On the other side data scientist and data engineers need active involvement & participation of business users so that they can maintain business relevance of the models. Consider a scenario wherein data scientist is analyzing the data and have noticed few outliers or some special conditions. Now most of the time he doesn’t know how to deal with these. He might want to suppress or retain those data points depending on the business value & context behind those. This information on what these special data points represent in business context and if can be suppressed without loosing any information, must come from business.
Similarly, it is very important to have an active IT involvement as they would be the ones who provision resources needed for successful project execution. Data science models are computing resource intensive hence any deficiency on that will lead to unacceptable turnaround times. Similarly, unavailability of all the needed clean data at the required velocity will cause the project to fail ultimately.
Hence, we see why it is of utmost importance to have stakeholders – data scientists, engineers, IT and business users on the same page. This is easier said than done because of the diverse skill sets, bandwidth and priorities across the stakeholder group.
While management directives can still help them align their priorities and bandwidth, the diverse skillsets they have is a huge impediment in having them collaborate with each other on a common problem, share ideas, propose solutions and jointly review results at every stage to ensure end goals are met and the product can be easily understood and utilized by the user.
Hence apart from different productivity and project management tools in the market, specific to data science projects, it is valuable to have all key stakeholders onboarded on a standard citizen data science tool which should have following characteristics
- Easy to use and intuitive drag-drop graphical user interface for data exploration, data discovery and visualization
- Ability to define key data preparation tasks step by step and incrementally
- Availability of common data science algorithms, out of box, so that users who are not comfortable in coding R or Python can still get a flavor on what are different categories of data science problems, how they can be solved, and solution be deployed
- Generated code and objects can be ported to open source data science platform, made possible using open source standard like PMML
Apart from the above specific capabilities below generic ones will be helpful as well
- Easy collaboration features so that users can quickly share the objects across teams, send notifications & comments while working on the same project simultaneously
- Documentation interface to generate easy to ready documents to share and present what has been done
- Health check and resource consumption monitoring agent to estimate potential complexity of the models and hence resources that might be needed during different stages of the project
Above features will allow the stakeholders to discover, define and work on a common problem, refining it step by step, finalizing the data & solution approach, and once it reaches at the advanced stage, already created objects can be ported to full fledged data science platform for data scientist & engineers to take over.
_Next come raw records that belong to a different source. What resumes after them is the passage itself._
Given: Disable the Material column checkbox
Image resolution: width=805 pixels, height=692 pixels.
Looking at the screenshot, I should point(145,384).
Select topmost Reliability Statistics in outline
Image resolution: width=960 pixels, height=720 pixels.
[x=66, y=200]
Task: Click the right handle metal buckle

This will allow business users to be aware as to what is being built and why it is being built and how it is going to work in production.
By the time IT team will also have an idea about the required resources and they can start provisioning the required infrastructure in terms of computing resources as well as data integration points.
Data scientist & engineers will also have a better idea about the comfort level of business users in terms of skills and expectations and they can hence create much simpler & intuitive objects accordingly. Moreover, whenever they face certain special conditions or want business to review their approach, they can now create intuitive visualizations & objects for business users to understand, who are now more aware and can make sense out of it based on the work they have done on the citizen data science tool.
So, we have seen why having business users, IT and data science team on the same page is so important yet so difficult. Having said that it can be achieved by carefully selecting and deploying a citizen data science tool and having all stakeholders get accustomed to it slowly. Idea is to inculcate data science thinking within the organization rather then having silos of data science projects running in an organization with few skilled data scientist & engineers being sole custodians of the data science assets.